Troup, a tail gunner onboard a B24 Bomber, was scheduled to fly 25 missions. Enemy fire over Holland one night in March 1944 meant he'd never make it back from his tenth.
"We often could not get the nose gear down. We'd have to kick it down and it didn't come down that day either,” Troup said with a laugh about a day that was anything, but funny at the time.
Troup credits a skilled pilot for landing the B24 in a cow pasture near Amersfoort, Holland. All ten airmen survived the crash and quite literally ran for the woods, but were soon after captured by German forces.
"I was up in Poland first and when the Russians came, we could hear the guns in the distance and so they took us out in boxcars to another camp,” Troup recalled.
For the next year, the 18-year-old was shipped between no less than four prisoner of war camps, including Moosberg in Germany.
"The captain would come in and the sergeant would holler ‘attention.’ They'd count you and sometimes one of the guys would hide and they'd keep us outside in the bitter cold, it was really something,” Troup added.
Those pungent memories are something Troup’s wife of 65-years knows her hero of a husband just can't shake.
"Sometimes you know it bothers him, he sits and has this stare to him and you know he's thinking just how lucky he is,” Marjorie Troup said.
That sentiment could not have been any truer than Tuesday afternoon at the South Bend Farmer’s Market Café when a dozen friends tossed a surprise birthday party for Troup.
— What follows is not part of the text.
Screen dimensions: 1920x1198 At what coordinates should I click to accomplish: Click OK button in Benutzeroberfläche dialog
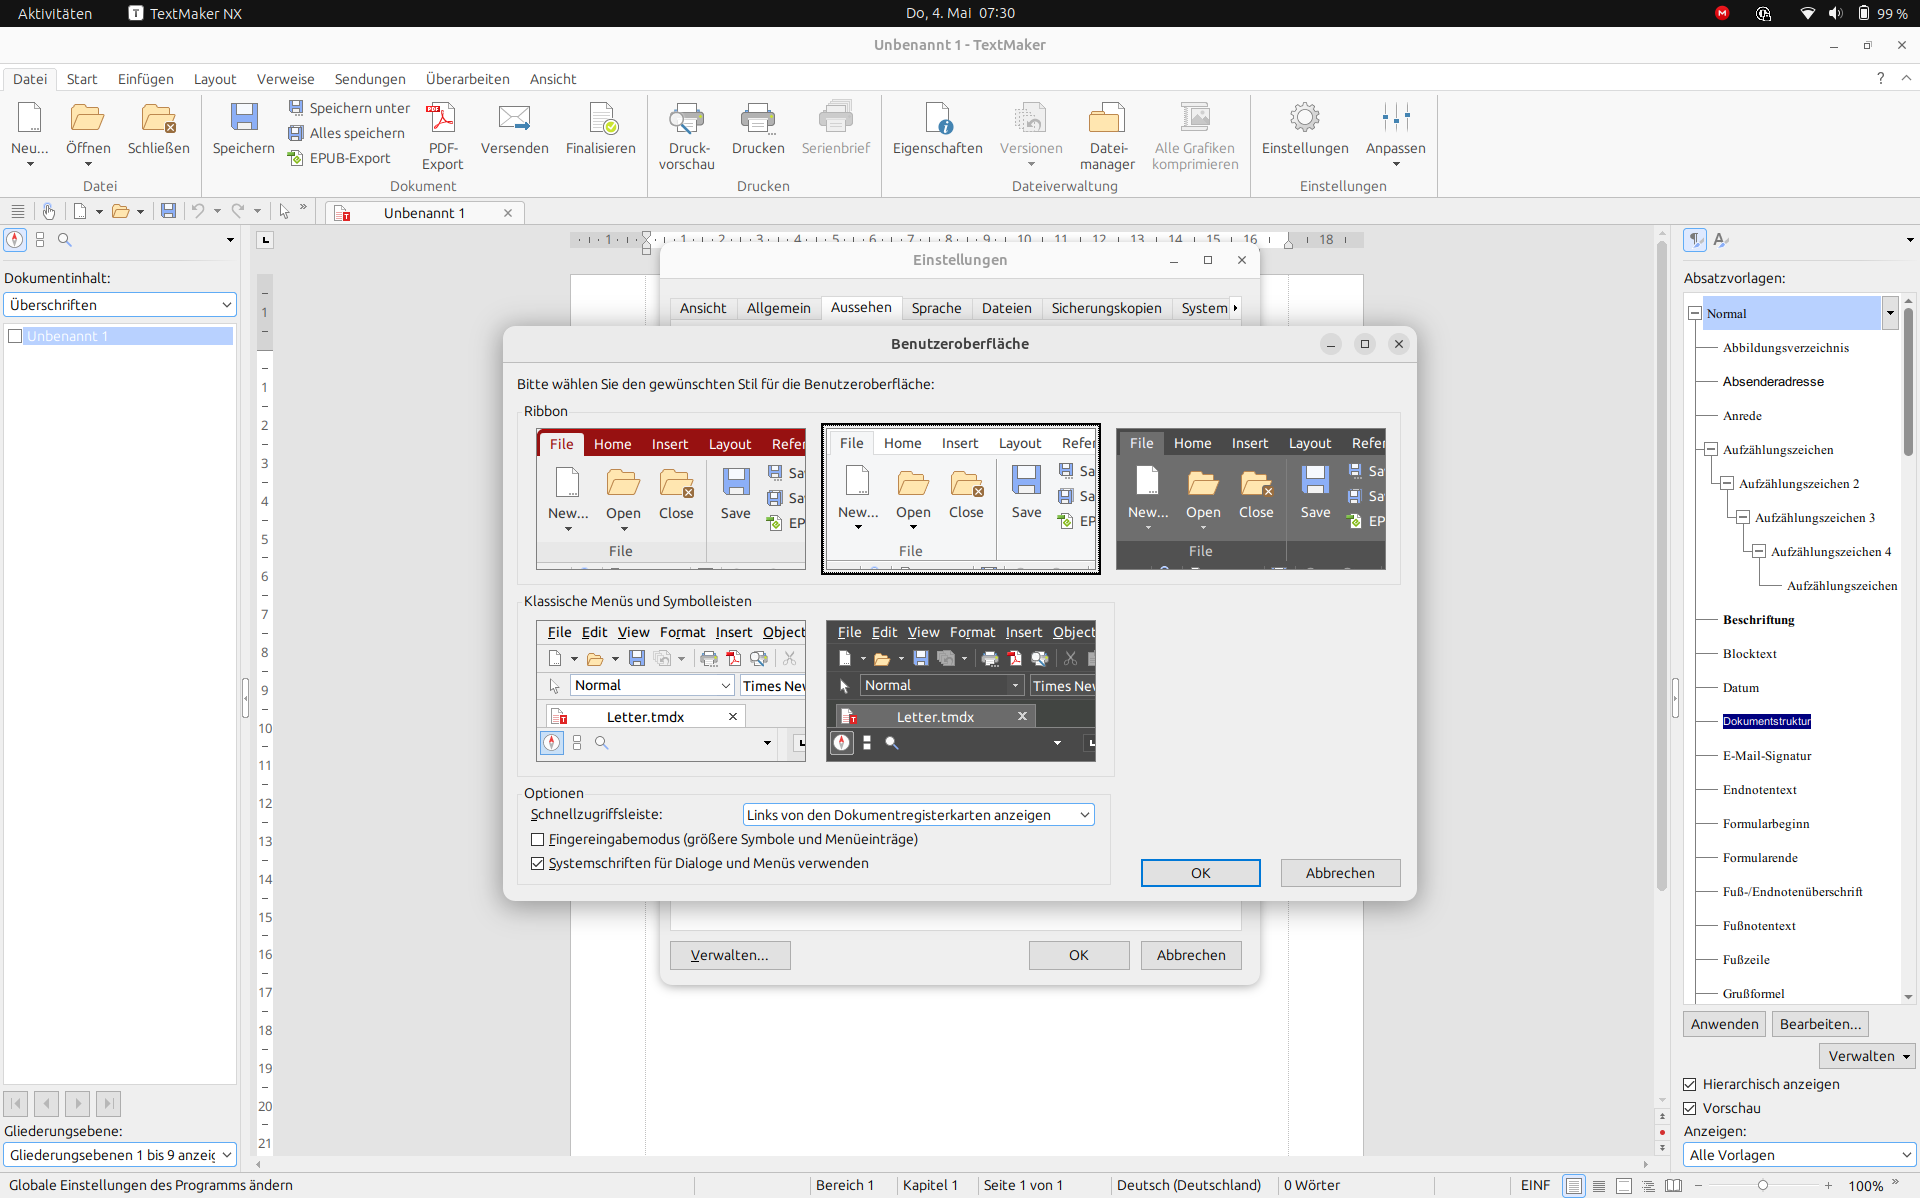[1199, 872]
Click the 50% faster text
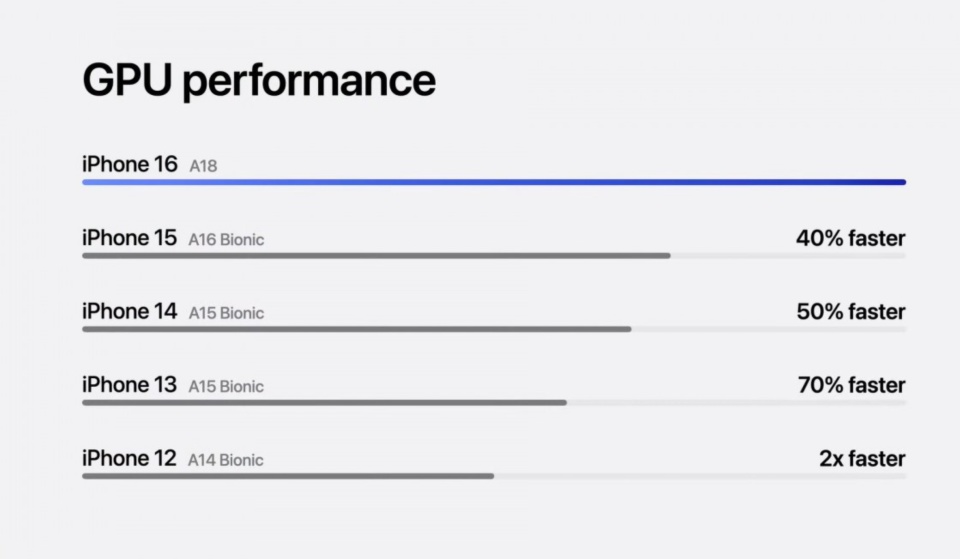Image resolution: width=960 pixels, height=559 pixels. click(x=850, y=312)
"You have to think positive, I'm just glad to be alive,” Troup said with a smile.
In all, more than 80 planes were shot down by the Germans on March 6, 1944. Troup says all ten airmen onboard his B24 bomber were lucky enough to eventually make it home alive. Sad to say however, Troup is the last surviving member from his plane.
In effort to keep busy, Troup and his wife take frequent trips to Shipshewana where they visit yard sales and enjoy good bites to eat. The respected veteran also restores kitchen appliances and sells them on eBay.
According to the U.S. Department of Veteran Affairs, American World War II veterans are dying at the rate of 740 a day. In other words, of the 16 million men and woman that served our nation during that war, only 1.7 million are still alive to share their piece of American history.